WHAT IS REQUIRED.
Reproduce the listing from the line containing "Select the Видео и трансляции title" through the line containing "Tap the laughing-tears", both lines included, and include the requests. Scale every coordinate in the answers by 0.75, rounding each to the nearest whole number with halves rounded up, and leave the numbers in the requests unchanged.

RECORD EXTRACTS.
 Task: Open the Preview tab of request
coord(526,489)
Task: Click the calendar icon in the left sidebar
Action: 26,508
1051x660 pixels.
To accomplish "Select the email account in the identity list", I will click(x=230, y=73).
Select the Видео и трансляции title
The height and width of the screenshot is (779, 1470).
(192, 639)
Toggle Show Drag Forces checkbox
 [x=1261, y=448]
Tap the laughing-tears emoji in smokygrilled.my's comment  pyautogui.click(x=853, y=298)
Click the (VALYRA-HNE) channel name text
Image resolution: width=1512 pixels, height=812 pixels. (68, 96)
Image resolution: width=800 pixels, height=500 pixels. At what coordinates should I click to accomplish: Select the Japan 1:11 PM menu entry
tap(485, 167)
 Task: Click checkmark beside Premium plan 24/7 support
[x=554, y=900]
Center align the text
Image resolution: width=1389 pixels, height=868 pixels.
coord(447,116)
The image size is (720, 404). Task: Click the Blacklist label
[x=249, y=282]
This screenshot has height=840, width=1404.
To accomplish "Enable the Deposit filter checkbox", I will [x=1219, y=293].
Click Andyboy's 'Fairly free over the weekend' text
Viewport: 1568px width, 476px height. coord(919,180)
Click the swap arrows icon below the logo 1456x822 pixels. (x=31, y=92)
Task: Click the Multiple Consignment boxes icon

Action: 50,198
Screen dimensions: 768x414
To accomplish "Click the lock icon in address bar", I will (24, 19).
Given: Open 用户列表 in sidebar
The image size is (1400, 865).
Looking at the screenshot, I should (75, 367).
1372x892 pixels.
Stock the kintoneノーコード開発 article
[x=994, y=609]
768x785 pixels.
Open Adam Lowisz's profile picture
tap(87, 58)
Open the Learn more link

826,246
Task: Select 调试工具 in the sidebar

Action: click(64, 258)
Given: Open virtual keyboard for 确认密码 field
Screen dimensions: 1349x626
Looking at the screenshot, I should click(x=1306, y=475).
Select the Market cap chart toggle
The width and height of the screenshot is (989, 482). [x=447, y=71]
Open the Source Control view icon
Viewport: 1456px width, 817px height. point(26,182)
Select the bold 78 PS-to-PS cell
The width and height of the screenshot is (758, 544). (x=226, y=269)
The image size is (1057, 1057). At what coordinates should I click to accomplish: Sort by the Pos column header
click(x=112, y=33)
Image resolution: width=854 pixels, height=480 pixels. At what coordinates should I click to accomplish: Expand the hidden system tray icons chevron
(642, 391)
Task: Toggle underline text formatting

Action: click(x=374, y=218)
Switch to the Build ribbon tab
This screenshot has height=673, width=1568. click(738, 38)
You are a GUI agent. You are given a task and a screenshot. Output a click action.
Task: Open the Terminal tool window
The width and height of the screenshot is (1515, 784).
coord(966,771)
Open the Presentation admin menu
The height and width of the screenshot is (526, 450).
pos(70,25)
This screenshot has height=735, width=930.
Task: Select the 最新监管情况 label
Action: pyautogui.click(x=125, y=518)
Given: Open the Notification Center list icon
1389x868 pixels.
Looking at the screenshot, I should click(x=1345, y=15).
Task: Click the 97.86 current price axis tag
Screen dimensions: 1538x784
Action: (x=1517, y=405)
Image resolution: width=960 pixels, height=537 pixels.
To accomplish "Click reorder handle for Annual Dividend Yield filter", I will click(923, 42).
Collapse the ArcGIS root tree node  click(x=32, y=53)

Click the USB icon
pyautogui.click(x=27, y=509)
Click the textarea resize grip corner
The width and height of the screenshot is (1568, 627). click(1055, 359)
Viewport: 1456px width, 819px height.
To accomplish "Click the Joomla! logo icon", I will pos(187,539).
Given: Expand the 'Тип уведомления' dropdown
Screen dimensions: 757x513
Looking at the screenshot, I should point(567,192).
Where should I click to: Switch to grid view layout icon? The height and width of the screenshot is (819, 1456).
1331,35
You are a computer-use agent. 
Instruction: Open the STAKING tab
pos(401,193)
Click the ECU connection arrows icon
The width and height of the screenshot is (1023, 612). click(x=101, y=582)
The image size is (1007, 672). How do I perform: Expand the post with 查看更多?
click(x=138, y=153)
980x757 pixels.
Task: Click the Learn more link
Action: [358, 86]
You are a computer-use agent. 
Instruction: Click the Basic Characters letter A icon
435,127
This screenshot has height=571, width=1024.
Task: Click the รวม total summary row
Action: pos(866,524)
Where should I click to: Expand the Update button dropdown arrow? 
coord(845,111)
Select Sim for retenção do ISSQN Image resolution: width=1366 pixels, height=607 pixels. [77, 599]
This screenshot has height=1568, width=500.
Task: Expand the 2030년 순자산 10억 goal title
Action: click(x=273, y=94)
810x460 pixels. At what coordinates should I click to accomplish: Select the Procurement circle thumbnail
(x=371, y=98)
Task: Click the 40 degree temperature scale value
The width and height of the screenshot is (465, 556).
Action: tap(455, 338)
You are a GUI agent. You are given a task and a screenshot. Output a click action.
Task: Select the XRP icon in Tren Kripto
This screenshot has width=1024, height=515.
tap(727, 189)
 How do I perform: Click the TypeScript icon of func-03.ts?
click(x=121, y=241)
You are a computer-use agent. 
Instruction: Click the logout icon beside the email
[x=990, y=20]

COMPLETED TASK.
Select the Видео и трансляции title
The height and width of the screenshot is (779, 1470).
(144, 479)
Toggle Show Drag Forces checkbox
 [x=946, y=336]
Tap the laughing-tears emoji in smokygrilled.my's comment  pyautogui.click(x=640, y=224)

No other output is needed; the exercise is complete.